Singh R.B.,Halberg Hospital and Research Institute
World Heart Journal | Year: 2010

The role of diet in acute myocardial infarction is not known. Increased consumption of proinflammatory macronutrients such as w-6 fatty acids, trans fat and saturated fatty acids (SFA) as well as refined carbohydrates may produce oxidative stress, free fatty acids and proinflammatory substances, which results into endothelial dysfunction. Glucose ingestion in normal subjects is associated with increased superoxide generation in leukocytes and mononuclear cells, as well as with raised amount and activity of nuclear factor-κB (NF-κB), a transcriptional factor regulating the activity of at least 125 genes, most of which are pro inflammatory.
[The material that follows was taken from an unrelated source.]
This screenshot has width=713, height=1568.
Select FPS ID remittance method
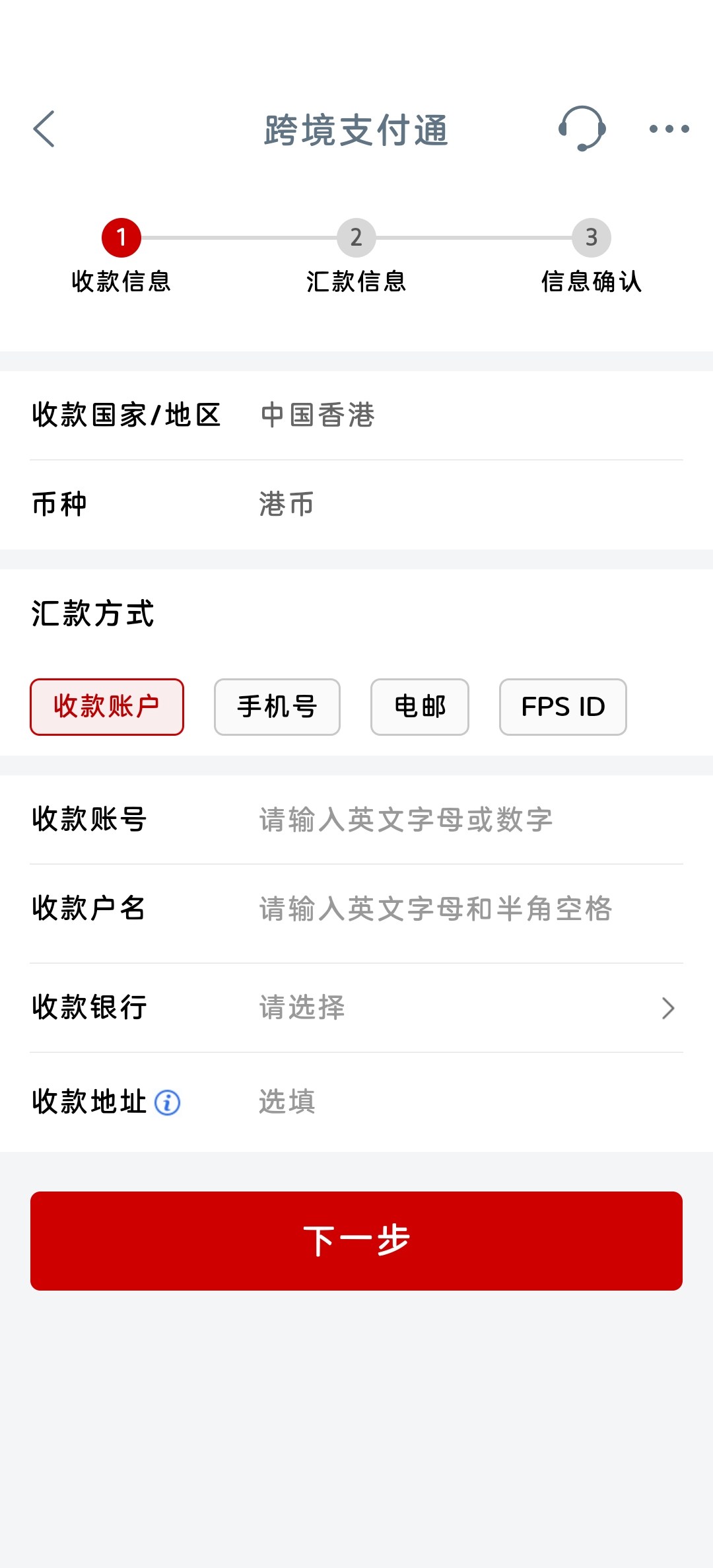pos(563,707)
Increased consumption of refined carbohydrates also causes an increase in two other pro-inflammatory transcription factor, activating protein-1(AP-1) and Egr-1, the first regulating the transcription of matrix metallo-proteinases and the second modulating the transcription of tissue factor and plasminogen activator inhibitor-1. It is possible that simultaneous supplementation with antioxidants such as coenzyme Q10 and w-3 fatty acids can modulate some of these mechanisms, resulting into decrease in these adverse effects. © 2010 Nova Science Publishers, Inc.